Exercise objective:
Copy all lines below that use the word "response".

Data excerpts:
= = = =

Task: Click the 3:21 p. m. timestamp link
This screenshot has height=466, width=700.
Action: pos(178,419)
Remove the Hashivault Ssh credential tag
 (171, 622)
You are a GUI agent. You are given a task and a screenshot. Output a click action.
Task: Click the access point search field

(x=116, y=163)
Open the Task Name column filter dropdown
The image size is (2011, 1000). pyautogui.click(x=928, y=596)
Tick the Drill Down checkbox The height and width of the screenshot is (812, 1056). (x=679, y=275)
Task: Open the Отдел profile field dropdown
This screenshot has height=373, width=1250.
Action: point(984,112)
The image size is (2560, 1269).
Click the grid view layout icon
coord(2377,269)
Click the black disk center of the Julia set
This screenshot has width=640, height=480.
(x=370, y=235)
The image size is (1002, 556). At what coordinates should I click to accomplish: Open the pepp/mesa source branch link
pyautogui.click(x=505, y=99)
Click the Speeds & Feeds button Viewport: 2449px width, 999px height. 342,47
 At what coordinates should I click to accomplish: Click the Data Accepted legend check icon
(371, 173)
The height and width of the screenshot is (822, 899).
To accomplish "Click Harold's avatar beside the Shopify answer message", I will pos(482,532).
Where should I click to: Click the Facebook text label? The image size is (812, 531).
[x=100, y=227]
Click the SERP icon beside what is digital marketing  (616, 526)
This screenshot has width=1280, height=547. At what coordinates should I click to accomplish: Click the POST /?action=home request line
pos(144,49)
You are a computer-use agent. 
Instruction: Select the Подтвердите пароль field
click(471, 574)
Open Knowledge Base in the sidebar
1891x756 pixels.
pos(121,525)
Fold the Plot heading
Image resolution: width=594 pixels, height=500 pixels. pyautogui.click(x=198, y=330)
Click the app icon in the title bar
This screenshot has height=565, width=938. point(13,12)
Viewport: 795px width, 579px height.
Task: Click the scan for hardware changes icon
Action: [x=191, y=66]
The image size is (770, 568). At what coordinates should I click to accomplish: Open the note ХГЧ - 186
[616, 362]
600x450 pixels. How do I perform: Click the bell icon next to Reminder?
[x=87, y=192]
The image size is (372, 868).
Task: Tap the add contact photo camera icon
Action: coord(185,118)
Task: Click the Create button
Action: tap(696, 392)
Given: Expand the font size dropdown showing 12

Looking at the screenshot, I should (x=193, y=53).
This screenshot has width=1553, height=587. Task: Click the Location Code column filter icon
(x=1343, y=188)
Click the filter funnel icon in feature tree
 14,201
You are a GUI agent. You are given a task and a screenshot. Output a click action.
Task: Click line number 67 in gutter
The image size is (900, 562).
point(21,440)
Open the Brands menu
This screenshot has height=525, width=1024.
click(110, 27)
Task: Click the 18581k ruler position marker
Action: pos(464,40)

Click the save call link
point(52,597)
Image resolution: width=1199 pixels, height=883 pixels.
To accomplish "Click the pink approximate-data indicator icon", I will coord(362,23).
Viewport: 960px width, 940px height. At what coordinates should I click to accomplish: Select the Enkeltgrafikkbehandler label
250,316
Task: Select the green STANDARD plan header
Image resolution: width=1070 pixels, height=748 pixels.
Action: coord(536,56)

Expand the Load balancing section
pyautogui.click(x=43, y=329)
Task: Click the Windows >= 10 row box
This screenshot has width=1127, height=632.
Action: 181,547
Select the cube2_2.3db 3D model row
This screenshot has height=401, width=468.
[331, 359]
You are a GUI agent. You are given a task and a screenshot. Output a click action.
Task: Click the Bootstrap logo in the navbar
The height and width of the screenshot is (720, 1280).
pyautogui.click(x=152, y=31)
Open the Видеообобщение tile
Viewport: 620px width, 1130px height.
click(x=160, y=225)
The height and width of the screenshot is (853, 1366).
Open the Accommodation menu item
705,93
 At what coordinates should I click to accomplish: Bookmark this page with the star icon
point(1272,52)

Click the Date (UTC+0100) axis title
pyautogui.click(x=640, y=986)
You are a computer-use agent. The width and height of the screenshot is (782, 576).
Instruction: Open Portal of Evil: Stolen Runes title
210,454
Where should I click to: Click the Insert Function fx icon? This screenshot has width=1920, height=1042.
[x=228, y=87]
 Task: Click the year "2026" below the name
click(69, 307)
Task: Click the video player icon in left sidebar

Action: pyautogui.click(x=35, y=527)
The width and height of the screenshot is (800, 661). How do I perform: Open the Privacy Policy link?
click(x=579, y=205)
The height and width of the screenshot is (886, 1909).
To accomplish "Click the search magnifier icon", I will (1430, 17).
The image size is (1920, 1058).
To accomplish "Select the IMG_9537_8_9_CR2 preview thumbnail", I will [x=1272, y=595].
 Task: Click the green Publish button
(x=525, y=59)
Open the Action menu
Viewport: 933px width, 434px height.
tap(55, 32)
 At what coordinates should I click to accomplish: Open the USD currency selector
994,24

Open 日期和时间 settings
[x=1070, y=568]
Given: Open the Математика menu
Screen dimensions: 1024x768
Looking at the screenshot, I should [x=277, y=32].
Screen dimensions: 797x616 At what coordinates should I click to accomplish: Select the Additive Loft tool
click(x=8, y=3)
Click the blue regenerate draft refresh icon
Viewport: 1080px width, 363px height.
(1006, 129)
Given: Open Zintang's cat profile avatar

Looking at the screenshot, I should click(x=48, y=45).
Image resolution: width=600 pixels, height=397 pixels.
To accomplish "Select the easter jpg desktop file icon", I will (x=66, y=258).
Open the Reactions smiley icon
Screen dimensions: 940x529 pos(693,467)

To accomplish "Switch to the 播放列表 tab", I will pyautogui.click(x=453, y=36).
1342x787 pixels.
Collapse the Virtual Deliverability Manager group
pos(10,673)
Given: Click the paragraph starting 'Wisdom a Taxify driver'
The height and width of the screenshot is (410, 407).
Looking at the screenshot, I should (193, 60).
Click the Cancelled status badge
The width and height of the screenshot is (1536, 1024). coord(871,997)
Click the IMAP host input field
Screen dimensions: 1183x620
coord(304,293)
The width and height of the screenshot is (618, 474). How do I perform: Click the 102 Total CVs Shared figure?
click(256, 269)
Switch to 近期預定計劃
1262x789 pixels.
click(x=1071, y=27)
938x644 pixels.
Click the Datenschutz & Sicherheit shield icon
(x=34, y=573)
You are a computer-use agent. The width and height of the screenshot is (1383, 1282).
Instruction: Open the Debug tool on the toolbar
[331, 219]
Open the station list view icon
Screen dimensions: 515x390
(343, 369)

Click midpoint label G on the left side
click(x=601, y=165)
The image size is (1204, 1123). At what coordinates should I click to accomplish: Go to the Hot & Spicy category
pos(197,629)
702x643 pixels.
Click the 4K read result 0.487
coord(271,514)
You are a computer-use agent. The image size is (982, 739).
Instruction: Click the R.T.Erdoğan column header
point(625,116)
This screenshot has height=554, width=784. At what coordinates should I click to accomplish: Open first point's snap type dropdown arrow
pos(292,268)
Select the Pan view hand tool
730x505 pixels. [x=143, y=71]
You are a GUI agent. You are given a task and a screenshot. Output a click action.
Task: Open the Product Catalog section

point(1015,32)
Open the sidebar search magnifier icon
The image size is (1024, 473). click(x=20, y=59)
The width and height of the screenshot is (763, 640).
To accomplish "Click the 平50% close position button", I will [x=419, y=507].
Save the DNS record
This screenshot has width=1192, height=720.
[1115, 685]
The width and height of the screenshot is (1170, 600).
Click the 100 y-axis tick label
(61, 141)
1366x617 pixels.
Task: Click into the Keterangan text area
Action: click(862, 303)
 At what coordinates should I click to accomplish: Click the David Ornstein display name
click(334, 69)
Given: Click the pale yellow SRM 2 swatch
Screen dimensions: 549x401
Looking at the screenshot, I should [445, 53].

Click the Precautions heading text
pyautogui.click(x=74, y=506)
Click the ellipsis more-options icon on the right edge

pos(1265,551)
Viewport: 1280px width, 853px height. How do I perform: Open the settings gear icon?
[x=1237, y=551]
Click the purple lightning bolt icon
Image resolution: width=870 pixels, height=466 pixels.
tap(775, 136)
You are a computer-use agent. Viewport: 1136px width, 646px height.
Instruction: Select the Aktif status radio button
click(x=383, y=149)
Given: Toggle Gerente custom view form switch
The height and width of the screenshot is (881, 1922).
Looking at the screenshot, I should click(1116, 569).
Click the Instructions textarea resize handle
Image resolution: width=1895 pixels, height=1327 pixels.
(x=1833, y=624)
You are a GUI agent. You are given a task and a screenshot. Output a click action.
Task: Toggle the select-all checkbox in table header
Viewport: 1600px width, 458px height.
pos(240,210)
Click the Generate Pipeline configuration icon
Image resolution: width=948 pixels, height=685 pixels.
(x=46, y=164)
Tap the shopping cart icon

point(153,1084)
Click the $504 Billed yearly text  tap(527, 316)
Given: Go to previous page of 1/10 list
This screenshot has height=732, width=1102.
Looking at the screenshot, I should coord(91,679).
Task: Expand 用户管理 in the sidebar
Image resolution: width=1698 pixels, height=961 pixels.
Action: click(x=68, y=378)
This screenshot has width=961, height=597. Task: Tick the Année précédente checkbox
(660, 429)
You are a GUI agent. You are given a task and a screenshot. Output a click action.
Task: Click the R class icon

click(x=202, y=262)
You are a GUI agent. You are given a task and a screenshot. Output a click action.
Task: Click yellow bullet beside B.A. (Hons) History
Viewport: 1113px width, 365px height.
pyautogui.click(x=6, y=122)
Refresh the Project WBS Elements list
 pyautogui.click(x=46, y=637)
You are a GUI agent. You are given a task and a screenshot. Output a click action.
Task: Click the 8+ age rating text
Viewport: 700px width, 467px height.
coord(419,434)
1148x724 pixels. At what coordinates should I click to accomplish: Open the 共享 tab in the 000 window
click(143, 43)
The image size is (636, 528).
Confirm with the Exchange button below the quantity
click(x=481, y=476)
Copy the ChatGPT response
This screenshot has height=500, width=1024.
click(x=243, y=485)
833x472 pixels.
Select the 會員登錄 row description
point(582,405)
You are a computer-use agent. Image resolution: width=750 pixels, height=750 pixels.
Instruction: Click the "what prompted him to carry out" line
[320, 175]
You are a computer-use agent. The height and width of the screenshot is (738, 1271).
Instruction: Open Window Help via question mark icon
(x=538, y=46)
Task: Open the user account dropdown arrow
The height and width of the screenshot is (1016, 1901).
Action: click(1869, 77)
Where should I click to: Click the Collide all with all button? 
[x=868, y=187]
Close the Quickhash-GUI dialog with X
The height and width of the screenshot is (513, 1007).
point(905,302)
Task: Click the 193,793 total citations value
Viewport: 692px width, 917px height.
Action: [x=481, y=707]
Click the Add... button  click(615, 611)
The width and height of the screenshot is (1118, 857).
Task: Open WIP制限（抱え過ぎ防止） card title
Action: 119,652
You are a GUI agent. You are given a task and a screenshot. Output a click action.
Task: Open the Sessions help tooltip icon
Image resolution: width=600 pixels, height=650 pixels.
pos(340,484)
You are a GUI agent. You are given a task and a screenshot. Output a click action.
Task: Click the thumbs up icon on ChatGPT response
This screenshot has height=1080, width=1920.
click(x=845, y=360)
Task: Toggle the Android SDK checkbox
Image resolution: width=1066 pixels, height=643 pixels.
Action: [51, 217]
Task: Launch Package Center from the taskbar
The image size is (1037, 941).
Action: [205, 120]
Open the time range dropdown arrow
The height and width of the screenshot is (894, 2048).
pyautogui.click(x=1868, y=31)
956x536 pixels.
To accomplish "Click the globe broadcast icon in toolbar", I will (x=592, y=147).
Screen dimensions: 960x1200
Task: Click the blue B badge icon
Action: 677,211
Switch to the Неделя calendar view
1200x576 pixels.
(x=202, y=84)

= = = =

Written solution:
Copy the ChatGPT response
Task: Click the thumbs up icon on ChatGPT response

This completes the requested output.